Plenty of room to be concerned Tourism: Enthusiasm over the Baltimore Convention Center expansion is tempered by fears over intense competition and a lack of marketing money.

March 17, 1996|By Gary Gately | Gary Gately,SUN STAFF

Just six months before completion of the Baltimore Convention Center expansion, giddy anticipation is tempered by mounting doubts about whether the center will reach its potential to fill hotel rooms, generate millions of dollars in new tax revenue and create thousands of jobs.

The $150 million expansion, one of the most expensive publicly financed projects ever in Baltimore, is at risk of falling far short of expectations mainly because of a lack of marketing money, say tourism experts, business leaders, lawmakers and industry analysts.

While competing cities have steadily invested millions more to attract conventions and tourists, Baltimore has slashed already meager spending for the agency charged with attracting business and leisure travelers. Today, the Baltimore Area Convention and Visitors Association, with an annual operating budget of $2.8 million, struggles to compete with counterparts spending two to three times as much.

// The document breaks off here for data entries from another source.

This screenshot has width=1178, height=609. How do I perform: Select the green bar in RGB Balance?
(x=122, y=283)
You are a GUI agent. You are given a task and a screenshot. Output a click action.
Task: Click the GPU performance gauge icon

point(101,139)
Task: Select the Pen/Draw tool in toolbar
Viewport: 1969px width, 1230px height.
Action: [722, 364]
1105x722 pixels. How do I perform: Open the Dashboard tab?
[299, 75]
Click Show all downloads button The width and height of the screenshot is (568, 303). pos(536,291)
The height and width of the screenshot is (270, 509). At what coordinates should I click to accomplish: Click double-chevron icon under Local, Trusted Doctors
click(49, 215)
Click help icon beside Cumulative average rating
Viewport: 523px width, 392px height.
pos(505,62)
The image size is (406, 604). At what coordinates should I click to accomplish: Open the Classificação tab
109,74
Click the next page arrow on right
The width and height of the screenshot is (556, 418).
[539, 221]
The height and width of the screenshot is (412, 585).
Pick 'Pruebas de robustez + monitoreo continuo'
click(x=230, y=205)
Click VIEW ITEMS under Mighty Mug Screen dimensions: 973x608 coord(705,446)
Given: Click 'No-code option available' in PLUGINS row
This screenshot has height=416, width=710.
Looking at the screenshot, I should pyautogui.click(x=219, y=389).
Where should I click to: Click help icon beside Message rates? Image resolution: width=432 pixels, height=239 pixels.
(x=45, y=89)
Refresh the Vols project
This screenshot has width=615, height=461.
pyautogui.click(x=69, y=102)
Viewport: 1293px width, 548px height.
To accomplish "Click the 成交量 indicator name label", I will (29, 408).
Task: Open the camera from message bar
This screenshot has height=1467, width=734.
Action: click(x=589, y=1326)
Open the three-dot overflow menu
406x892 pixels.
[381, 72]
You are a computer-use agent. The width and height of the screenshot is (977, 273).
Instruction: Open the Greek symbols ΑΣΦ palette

As Carroll Armstrong, a San Diego Convention Center executive, prepares to take the helm as the Baltimore agency's first permanent chief in nine months, the competition is fiercer than ever.

Increasingly looked to as sources of economic windfalls, American convention centers have tripled in number to about 350 since the late 1970s. Exhibit space has increased 40 percent in the last seven years alone. Some industry experts predict a major shakeout and costly failures, as supply of space outstrips demand and budget-conscious executives restrict travel.

All of which helps explain why leaders of the Baltimore association have pleaded again and again for more marketing money. Through changes in the association's leadership, Mayor Kurt L. Schmoke's hostile takeover of its governing board and deep cuts to its budget, the impending convention center expansion, the planned addition of hundreds of millions of dollars worth of downtown attractions, the argument has remained consistent: The lack of marketing money imperils the city's $1 billion-a-year convention and tourism trade and jeopardizes taxpayers' investment in the convention center expansion $100 million from the state, $50 million from the city. In recent months the convention bureau has been joined by legions of business leaders, hoteliers, top state officials and lawmakers in making the case for more money. The heightened sense of urgency comes amid some troubling signs:

An independent consultant's study, commissioned by the Greater Baltimore Committee, warned of "severe erosion" of the city's convention and tourism industry unless "woefully inadequate" spending for the convention and visitors association nearly doubled immediately. The study, by Economics Research Associates called that amount the minimum to put Baltimore "in the ballgame." Much more would be needed for television advertising and to effectively compete with rival cities' slick marketing and intensive direct-sales pitches targeting conventions and trade shows.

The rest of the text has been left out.